===== Available data =====

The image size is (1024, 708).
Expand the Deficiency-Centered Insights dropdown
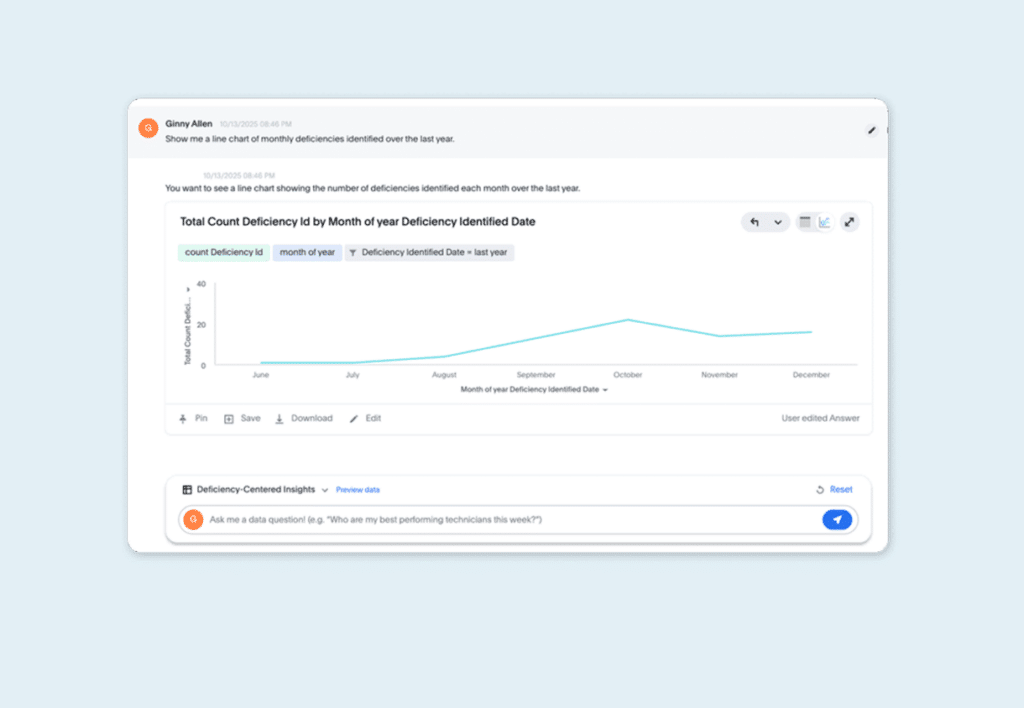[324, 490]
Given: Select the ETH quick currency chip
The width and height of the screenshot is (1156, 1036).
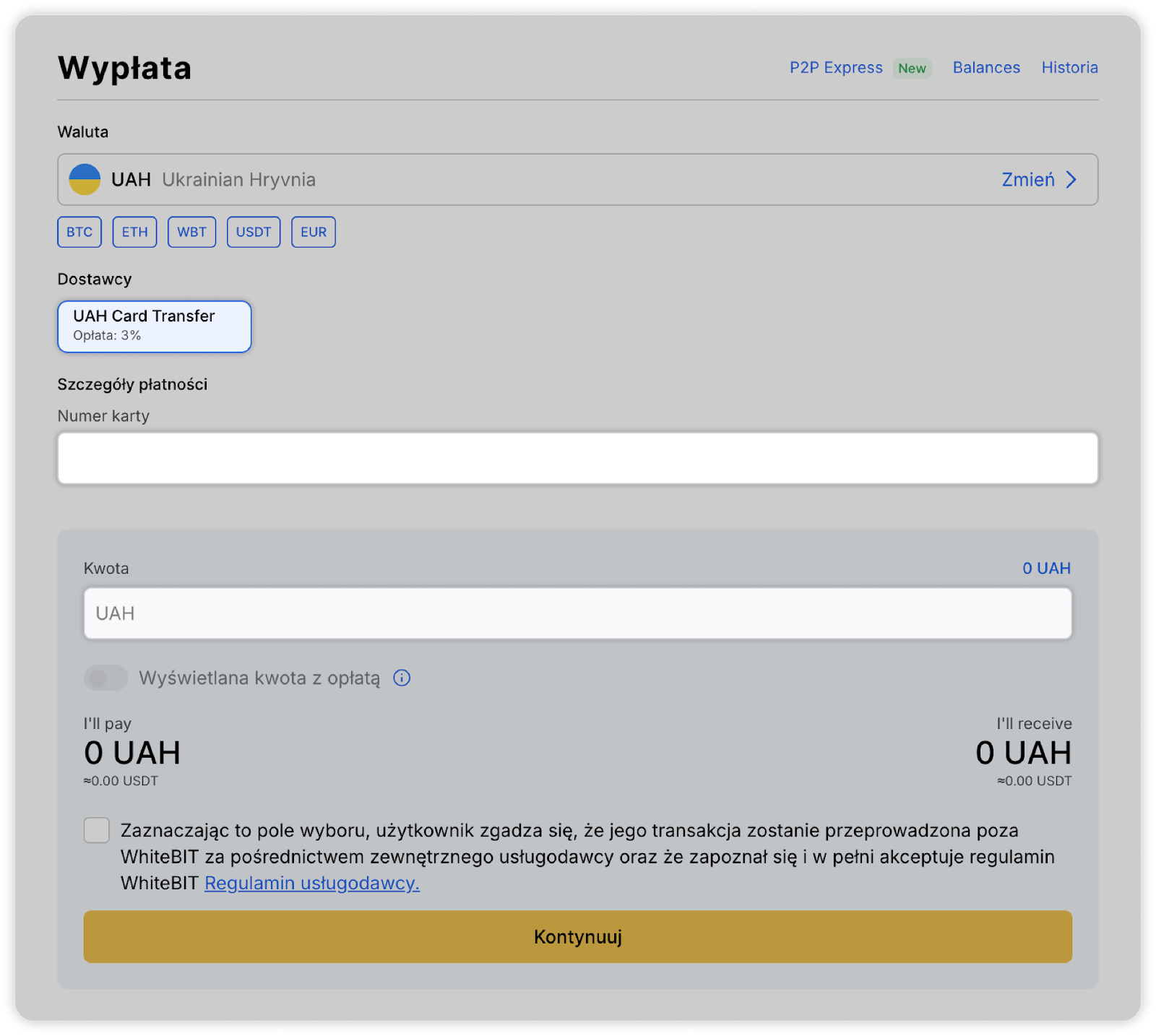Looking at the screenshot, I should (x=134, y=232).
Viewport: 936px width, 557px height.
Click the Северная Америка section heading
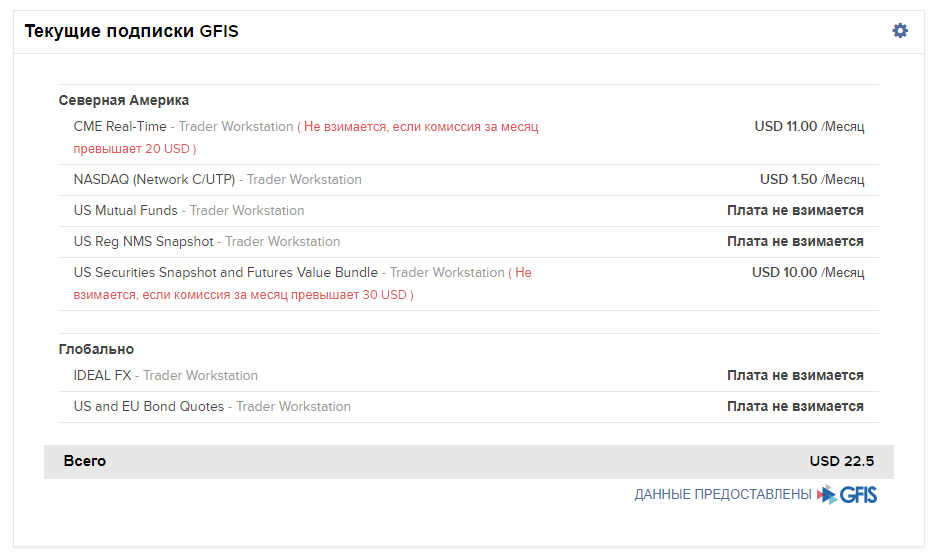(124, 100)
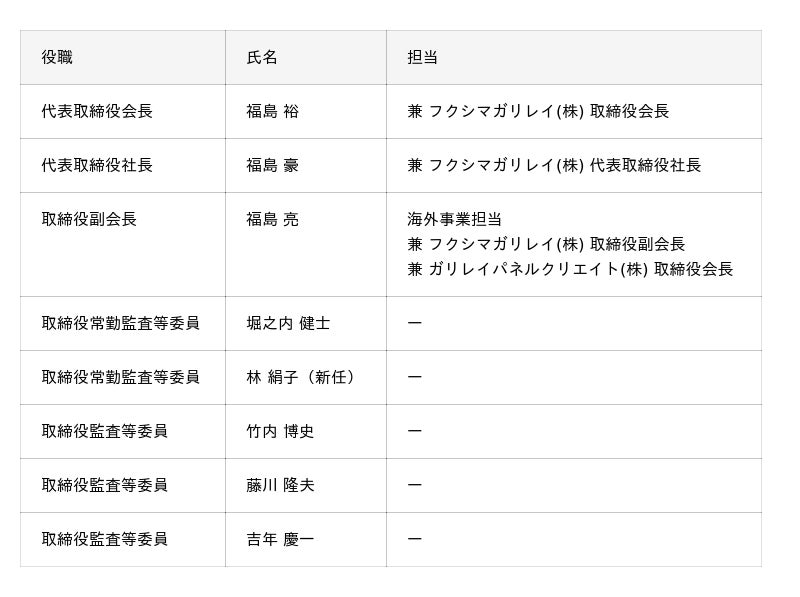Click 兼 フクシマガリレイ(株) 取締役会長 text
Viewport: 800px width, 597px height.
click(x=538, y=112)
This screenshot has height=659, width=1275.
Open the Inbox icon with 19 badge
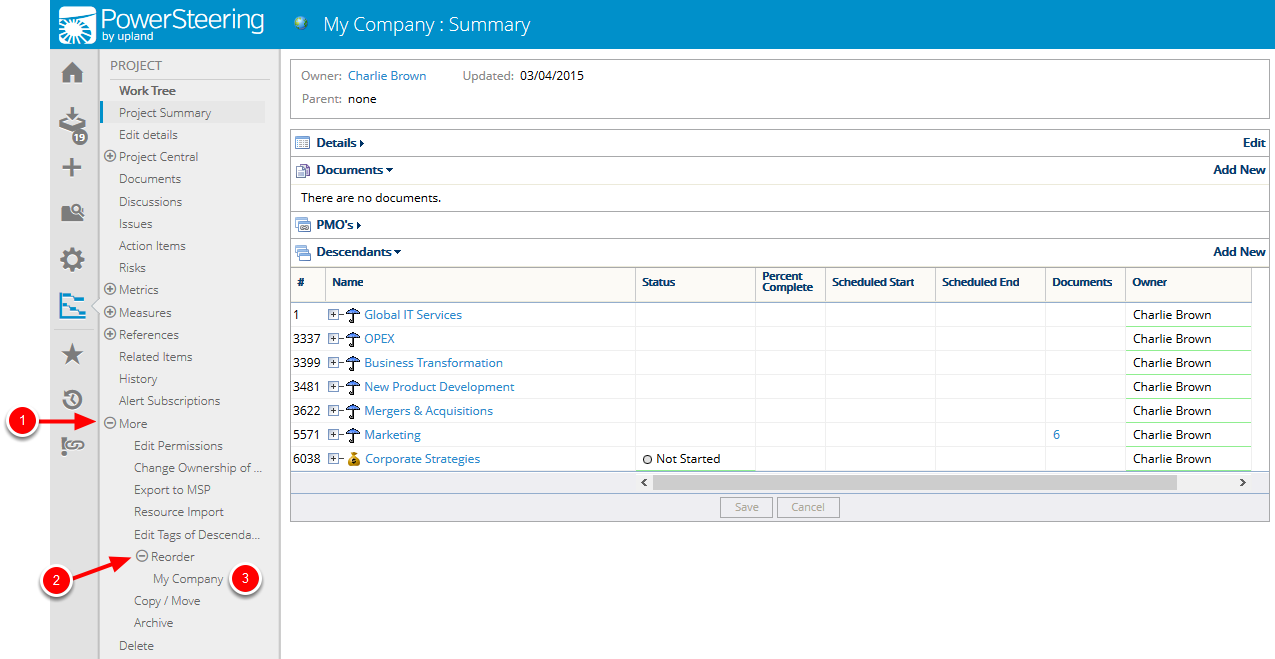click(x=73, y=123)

=====

_About this task:_
Without including any picture, print all of the entries above exactly.

_Output of the task:_
The image size is (1024, 708).
Expand the Deficiency-Centered Insights dropdown
[324, 490]
Given: Select the ETH quick currency chip
The width and height of the screenshot is (1156, 1036).
Looking at the screenshot, I should (x=134, y=232).
Viewport: 936px width, 557px height.
Click the Северная Америка section heading
(124, 100)
Click 兼 フクシマガリレイ(株) 取締役会長 text
Viewport: 800px width, 597px height.
click(x=538, y=112)
This screenshot has height=659, width=1275.
Open the Inbox icon with 19 badge
click(x=73, y=123)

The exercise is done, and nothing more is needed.